If you place the SC and VMotion networks within your DMZ, please expect your systems to be under constant threat and hacked. This is a very very bad idea. As rrandell has stated, the SC and VMotion networks must be protected even if they are on a private segment. Your security folks are most likely concerned that the ESX host will become a bridge between security zones. Which tells me that they may not understand how the Layer 2 vSwitch really works.

I would start them with the http://www.vmware.com/files/pdf/dmz_virtualization_vmware_infra_wp.pdf document and move on from there. I would also NOT implement VMware ESX within a DMZ until they fully understand the consequences as their suggestion is incredibly insecure.

Best regards,

Edward L. Haletky

VMware Communities User Moderator

====

Author of the book 'VMWare ESX Server in the Enterprise: Planning and Securing Virtualization Servers', Copyright 2008 Pearson Education.

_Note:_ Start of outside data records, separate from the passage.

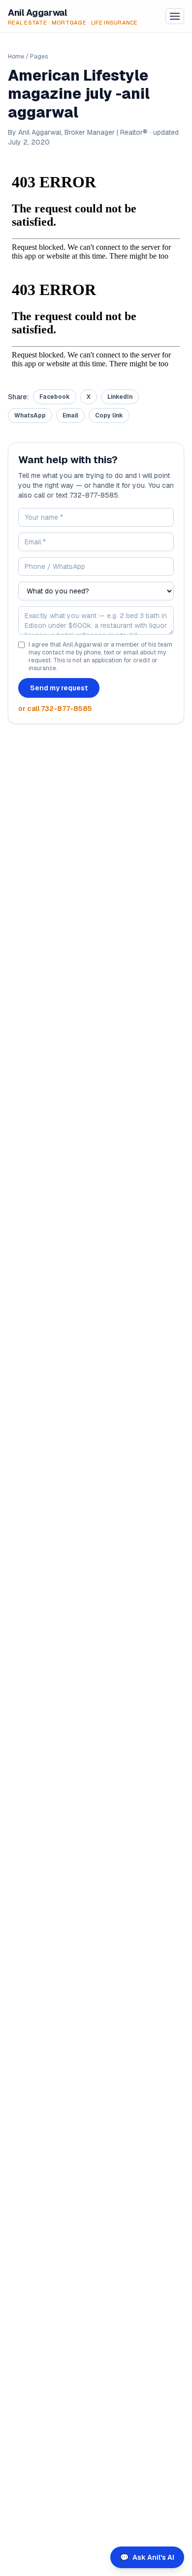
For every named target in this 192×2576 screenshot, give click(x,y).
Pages (39, 56)
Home (16, 56)
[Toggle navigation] (174, 16)
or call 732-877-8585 (55, 708)
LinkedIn (119, 397)
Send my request (59, 687)
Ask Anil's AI (147, 2557)
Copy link (109, 415)
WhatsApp (30, 415)
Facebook (54, 397)
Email (70, 415)
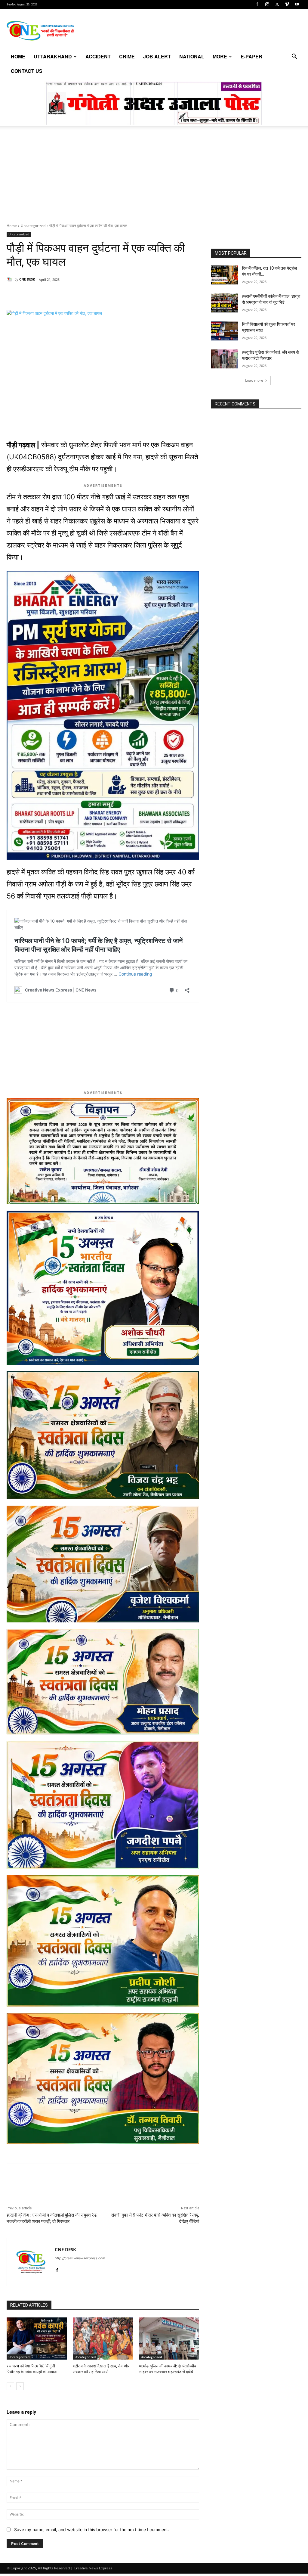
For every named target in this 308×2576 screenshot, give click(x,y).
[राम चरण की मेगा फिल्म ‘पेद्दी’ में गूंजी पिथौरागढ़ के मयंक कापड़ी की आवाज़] (37, 2338)
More (220, 56)
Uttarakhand (53, 56)
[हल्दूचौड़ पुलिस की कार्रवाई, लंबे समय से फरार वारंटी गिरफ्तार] (224, 358)
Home (18, 56)
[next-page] (20, 2386)
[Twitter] (277, 4)
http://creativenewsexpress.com (80, 2258)
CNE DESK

SearchVMware Blog: http://itknowledgeexchange.techtarget.com/virtualization-pro/

Blue Gears Blogs - http://www.itworld.com/ and http://www.networkworld.com/community/haletky

As well as the Virtualization Wiki at http://www.astroarch.com/wiki/index.php/Virtualization

PLEASE DO NOT PUT YOUR SC TO DMZ NETWORK....secure it internally with dedicated management network. If you found this information useful, please consider awarding points for "Correct" or "Helpful". Thanks!!! Regards, Stefan Nguyen iGeek Systems Inc. VMware, Citrix, Microsoft Consultant

Thanks for your feedback. I'll pass it on.